### Work order
Without including any images, output the listing below exactly.

** Opening Source records block **

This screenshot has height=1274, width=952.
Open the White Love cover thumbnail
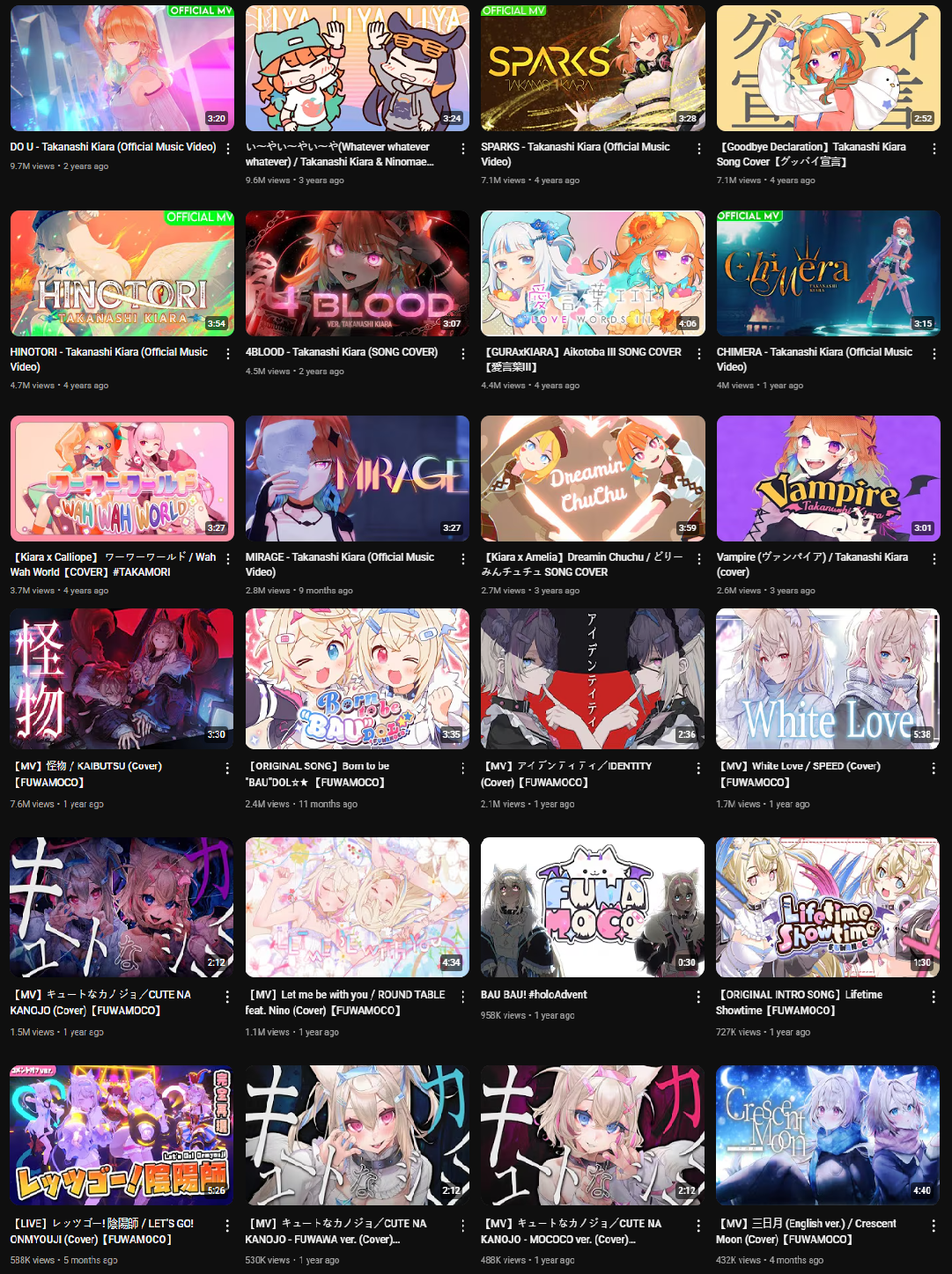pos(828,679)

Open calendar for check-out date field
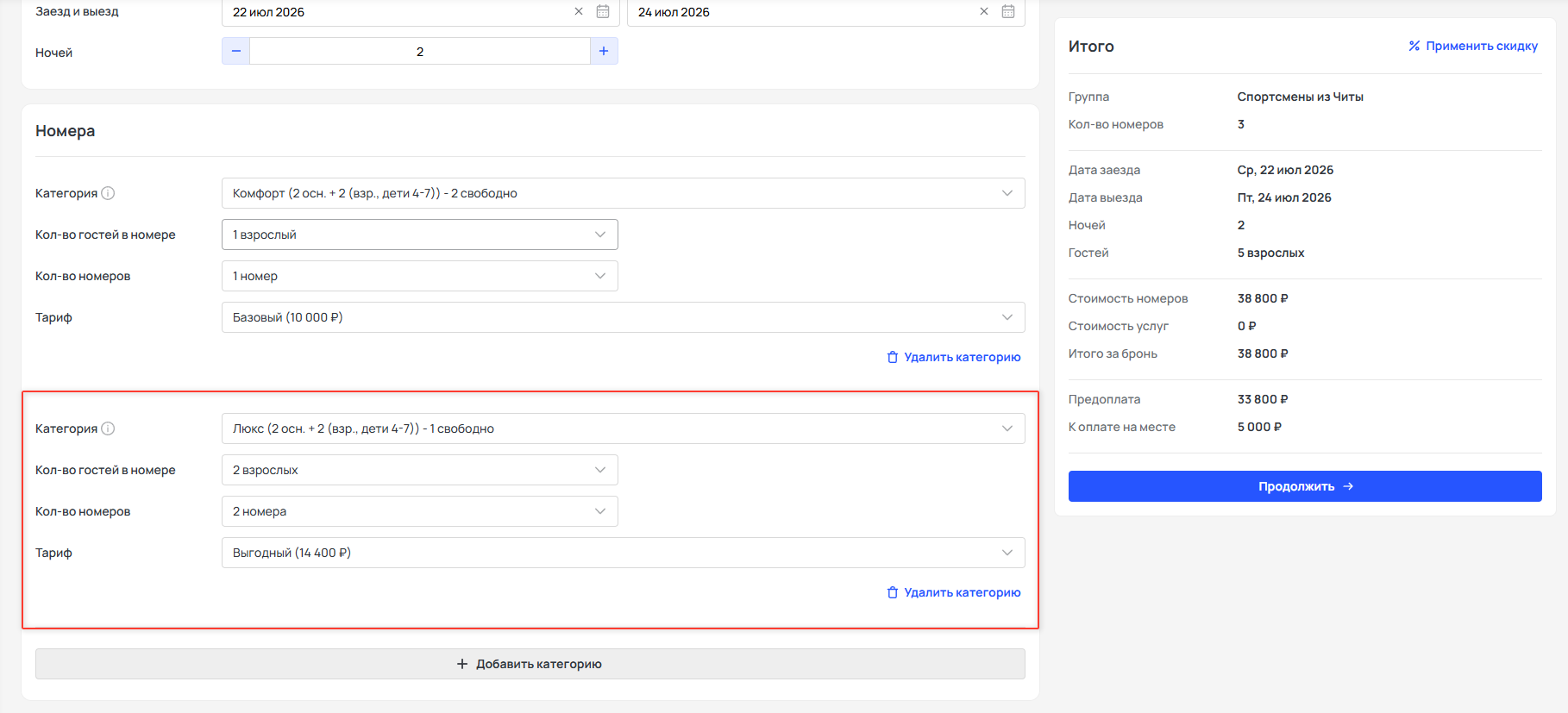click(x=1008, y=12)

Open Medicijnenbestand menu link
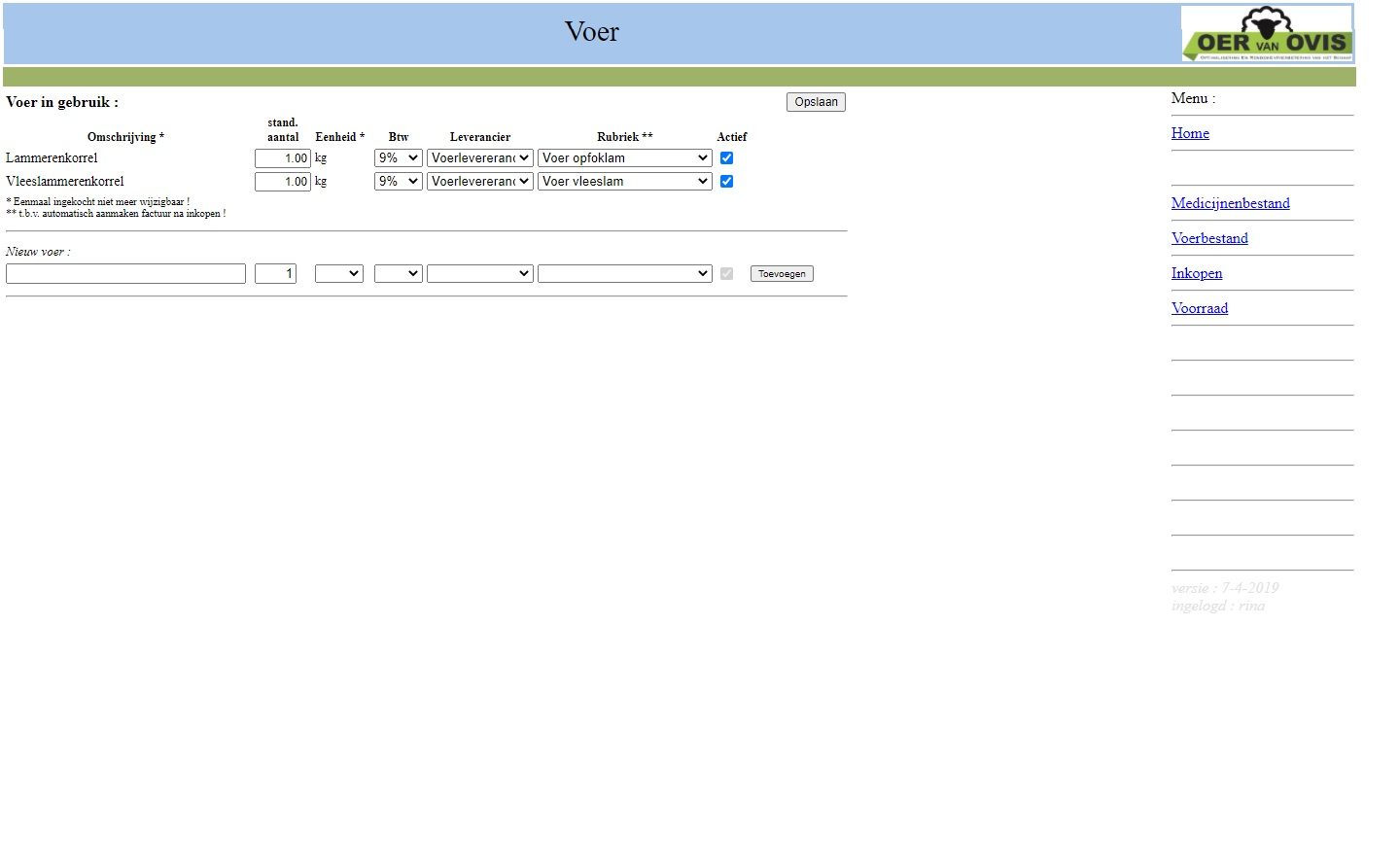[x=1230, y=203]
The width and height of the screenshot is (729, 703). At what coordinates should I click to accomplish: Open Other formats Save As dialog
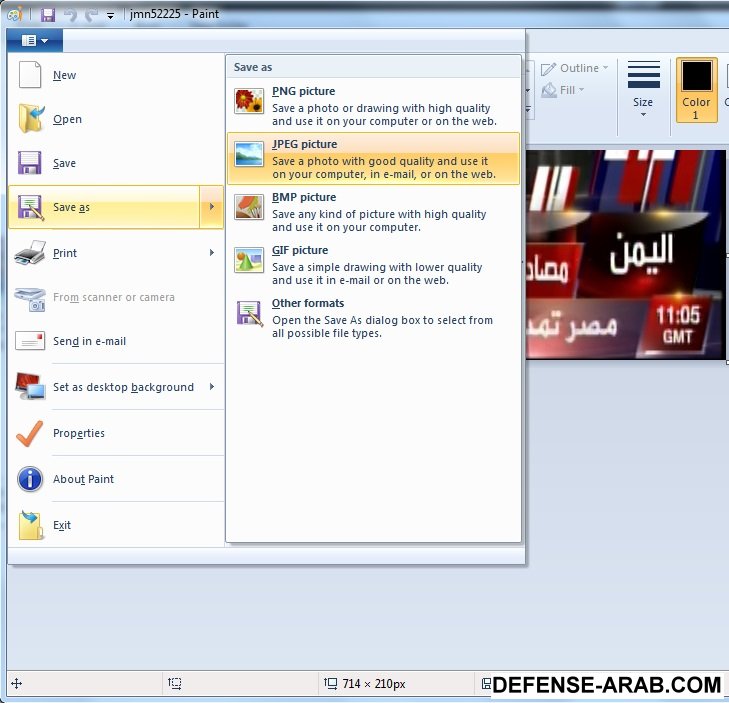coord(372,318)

** Closing Source records block **

### Result for this task
This screenshot has height=1274, width=952.
Open the White Love cover thumbnail
pos(828,679)

Open calendar for check-out date field
click(x=1008, y=12)

Open Medicijnenbestand menu link
[x=1230, y=203]
The width and height of the screenshot is (729, 703). At what coordinates should I click to accomplish: Open Other formats Save As dialog
coord(372,318)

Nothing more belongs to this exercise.